Talk about your let downs right? I know I made it out be all kinds of mind blowingly coolness through all the movies, but I had to get you to push through. You just gotta push through the Temple of Doom. Not only is it the most ridiculous, it's also the darkest and least humorous. It's just not very fun to watch. They also made the classic kid side kick mistake. I can't decide which is more annoying Short Round or Willie (the female lead). Now, I realize that these movies are made to be an homage to the serials of the 30's, but holy cow (get it, because it was set in India) this was too much.

So let's compare Temple of Doom, henceforth referred to as Tod, with Raiders. * Spoiler Alert! In Raiders we open with a great transition from the Paramount logo to an actual mountain. We then have the exchanging/taking of an artifact. Dr. Jones is then gets into trouble and a chase scene ensues whereby he escapes by boat plane. Tod pretty copies the opening event sequence: Mountain transition, check; Priceless Artifact, check; Dr. Jones getting into trouble, double check; Chase scene that ends with Indy getting on plane; check and ... check. I don't know if it was intentional, but it happened. And if it was intentional, it probably just follows the 30's serial format even more.

So we watched Tod on Halloween. Which was my plan all along. It is so creepy. There has got to be at least one thing in this movie that makes your skin crawl, or at least throw up in your mouth a little. For me it's when they cut open the snake surprise. SURPRISE! It's live eel. Blech. And they pull out a dude's still beating heart! Think about that for a couple minutes. Or don't because it's just weird.

Valerie being our only girl this week pointed out what a terrible representation of a woman Willie, the female lead, was. She was incredibly girly, and couldn't do a thing for herself. The only helpful thing she did in the whole movie was to release the trap in the room of spikes. Which she promptly set off again. I say that, there were a couple things she did really well. You could count on her to hate everything, to whine and complain at all times, scream at everything and be a general waste of space.
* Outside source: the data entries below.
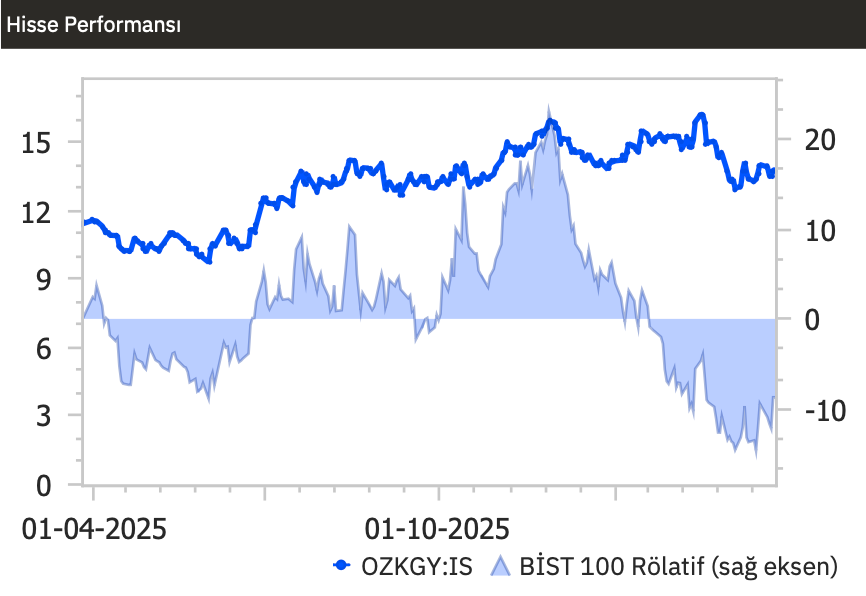This screenshot has width=866, height=596.
Task: Click the 20 value on right axis
Action: (x=818, y=140)
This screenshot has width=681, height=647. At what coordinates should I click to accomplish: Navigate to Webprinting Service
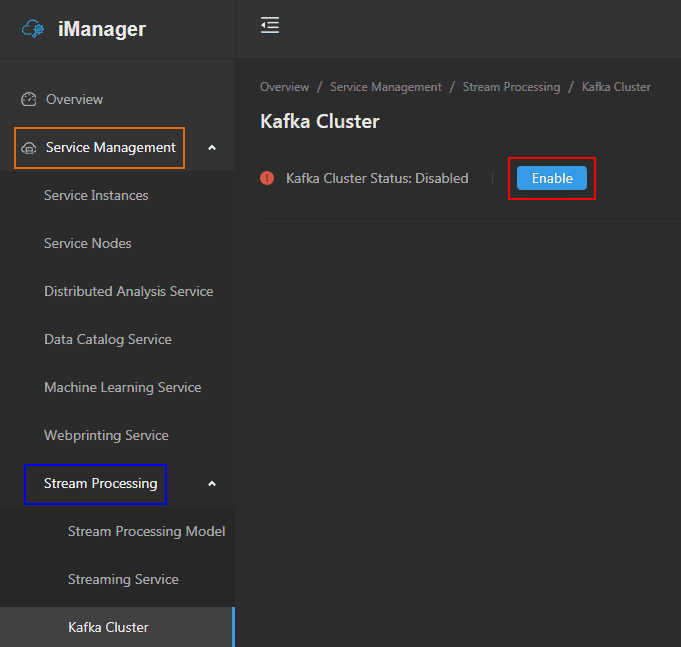106,435
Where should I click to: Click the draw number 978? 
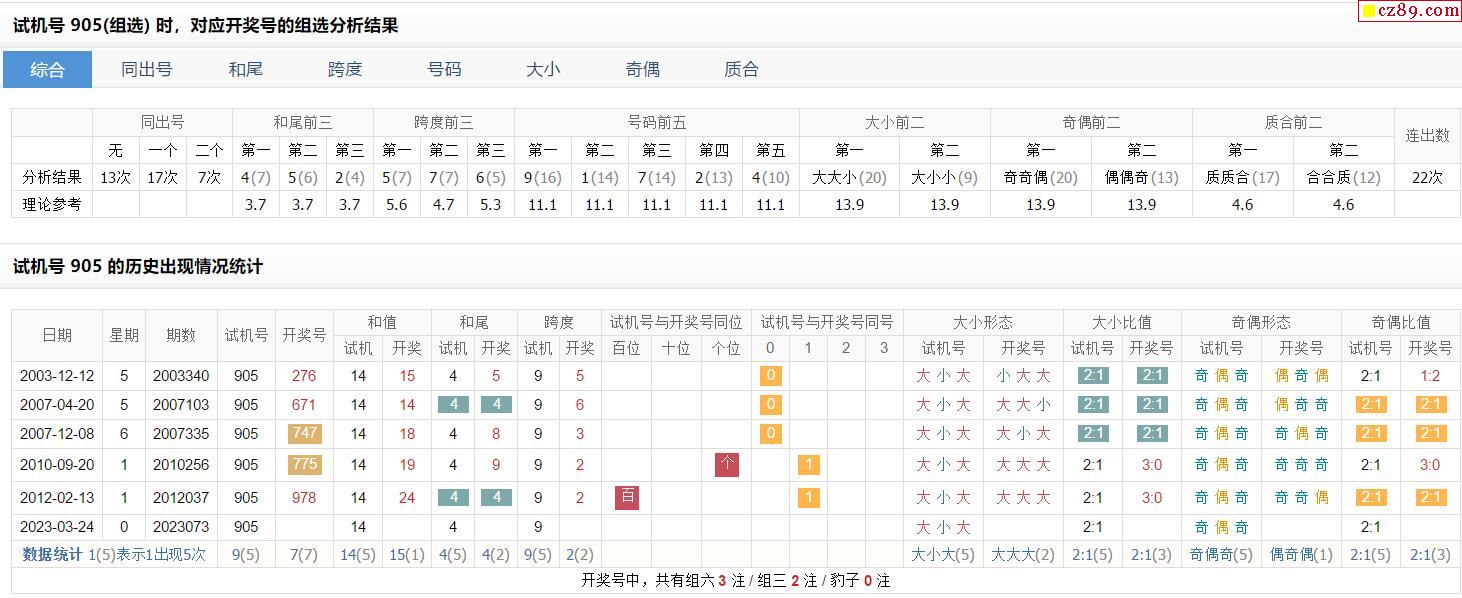pos(303,497)
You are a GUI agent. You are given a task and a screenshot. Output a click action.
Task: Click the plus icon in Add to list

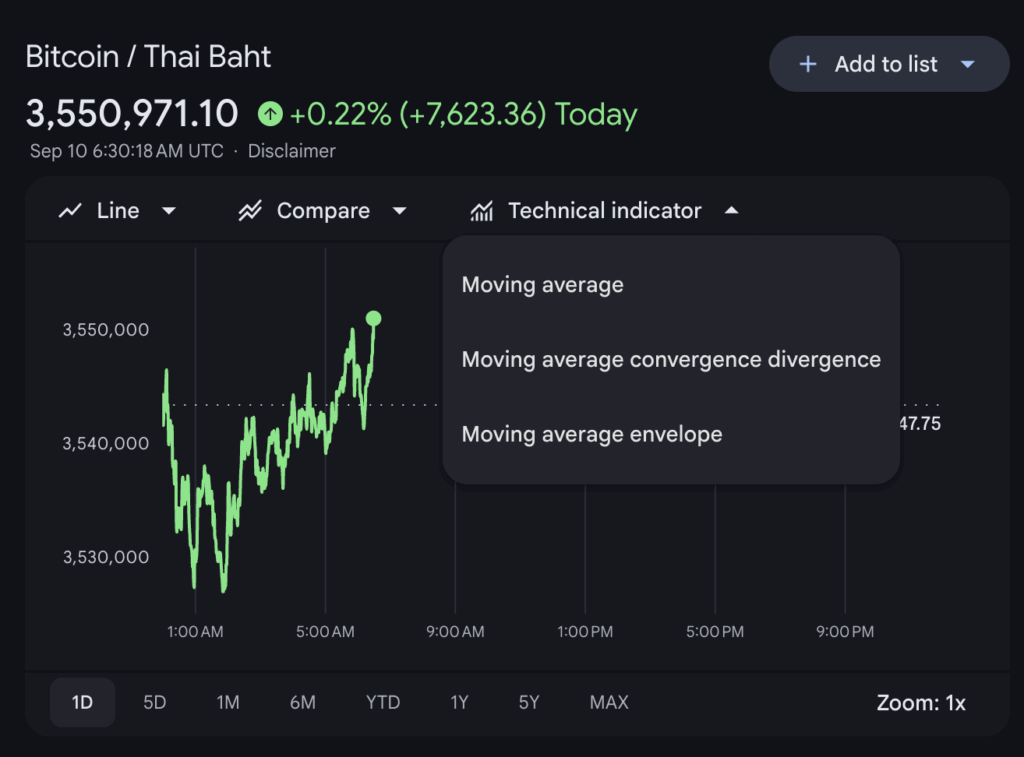[808, 64]
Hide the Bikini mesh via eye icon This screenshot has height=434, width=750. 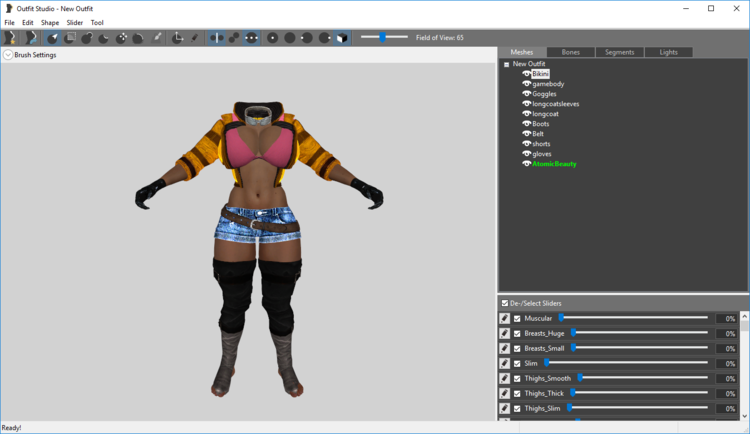[x=527, y=74]
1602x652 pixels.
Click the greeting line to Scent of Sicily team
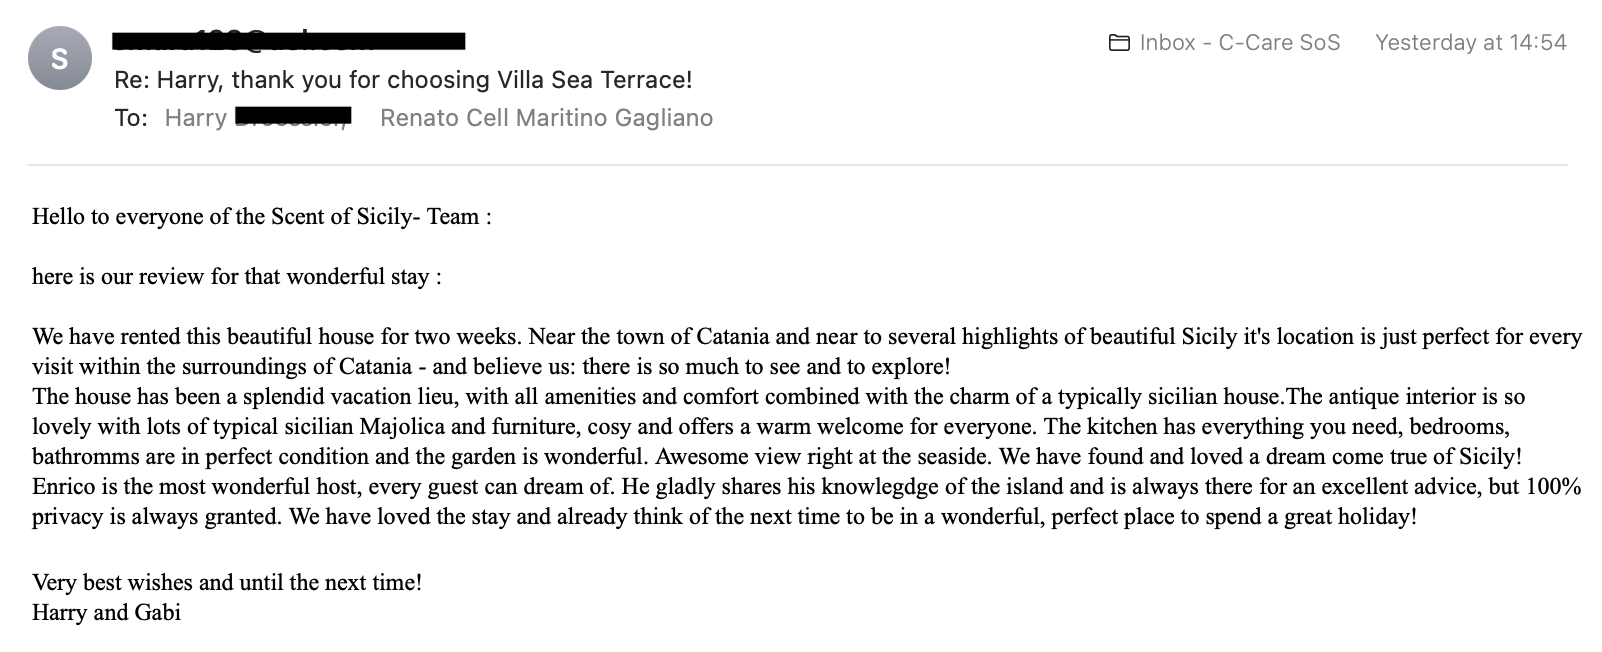coord(261,217)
I'm not going to talk about Short Round because he shouldn't have even been in the movie.

Micah grew up on these movies. Apparently he would watch them over and over, back to back as a kid. Which, to me, explains why his belt makes him feel secure and ready for anything. Need to lash yourself to something, belt. Need to beat up a bad guy, belt. Need to restrain someone, belt. Now take belt and replace it with whip. That's right, Micah is Indiana Jones.

So the next time you are looking for a movie that combines all of your favorite elements: musical numbers, gross out scenes, unnecessary heart surgery and wacky mine cart rides just remember Tod.





















Also, Dan Aykroyd (yes it is really spelled that way) is in it briefly.

1 comment:

  1. I agree. Micah should have been Indiana Jones for Halloween. Or he can dress that way on a regular basis. That's probably fine too.